An exclusive Fair Observer interview with Speaker of Danish Parliament Mogens Lykketoft.

A prominent Danish politician believes the conflict between Russia and Ukraine over the sovereignty of Crimea is threatening the security of Europe. According to Speaker of Danish Parliament Mogens Lykketoft, Denmark is ready to comply with the European Union’s (EU) punitive measures against Russia and, at the same time, encourages the promotion of political and economic stability in the crisis-hit Ukraine.

A respected politician, Lykketoft has presided over the Danish parliament since 2011, and had previously served in the government of Prime Minister Poul Nyrup Rasmussen as the finance minister and minister of foreign affairs. In his capacity as an intellectual, Lykketoft has authored and co-edited several books on politics and society, including The Danish Model: A European Success.

To discuss economic and social developments of Denmark, the rise of xenophobia in Europe and tension between the EU and Russia, Fair Observer spoke to Lykketoft.

Kourosh Ziabari: Sustainable development and the utilization of green, renewable sources of energy are areas in which Denmark has made significant progress. Figures show that Denmark produces around 30% of its electricity through wind power and the country is now seen as the world’s wind power hub. Some rankings also name Denmark as the world’s first producer of electricity through renewable sources. Why have you invested in renewable and sustainable energies so extensively?

Mogens Lykketoft: We want to be at the forefront of development, which we think is absolutely necessary, if we want to secure the long-term survival of our planet without mass migration and conflict as consequences of dramatic climate change. And being at the forefront globally, we hope to commercially profit by being able to deliver state-of-the-art products and technologies to the rest of the world.

Ziabari: In recent years, Denmark has toughened immigration rules and regulations for foreign nationals who seek permanent residency in the country. Many members of parliament, especially from the Danish People’s Party, have advocated for imposing stricter measures on foreign citizens trying to receive asylum in Denmark or getting married to Danes. Danish society especially seems to be unwilling to receive Muslims as new citizens. What’s your view on that? Are there certain reasons why Denmark has become unwelcoming to Arabs, Africans and Muslims?

Lykketoft: You are right [that] tougher rules have been introduced, but the reasons for most Danes are not the ones you mention. Stronger regulations are an answer to developments in other European countries as well, and aim to limit the number of immigrants from very different cultures to a size. [We also] have reason to believe that we can manage successful integration in Danish society and on the Danish labor market.

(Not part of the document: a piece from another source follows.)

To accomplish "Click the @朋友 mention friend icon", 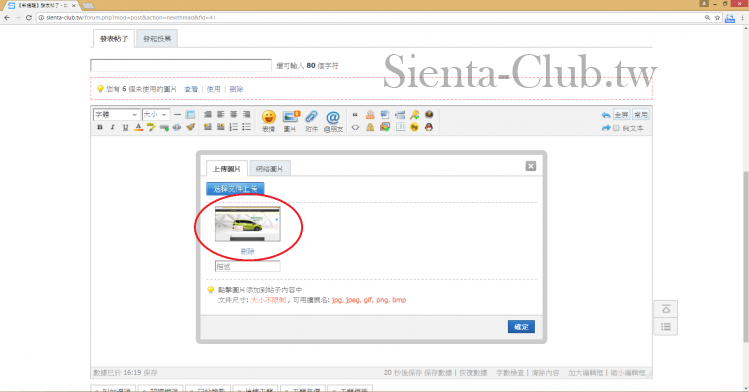I will tap(333, 120).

Ziabari: Further to my previous question, I would like to ask you about the rise of xenophobia in Europe. You surely remember the mass shootings of July 22, 2011, at the Workers’ Youth League camp in Norway by Anders Behring Breivik. Do you think the peaceful coexistence of followers from different religions has been undermined in Europe? Is it true that Muslims face difficulties in not only practicing their religious rituals, but also in interacting with their fellow European citizens?

Lykketoft: I don’t think, and I certainly don’t hope, that there will be a general trend of animosity toward Muslims because of religion or a reaction against multiculturalism. Of course, we all know this is the case in certain circles, but it is not the situation in the general public. Breivik’s horrific massacre in Norway was the work of a madman and contributed to the understanding that all with a social responsibility have to argue and fight against extreme expressions of xenophobia.

The conflict over Crimea and eastern Ukraine is extremely tragic and dangerous for peace and stability in eastern Europe and globally. Denmark is part of the economic sanctions against Russia and is ready to take economic consequences for its own industry. 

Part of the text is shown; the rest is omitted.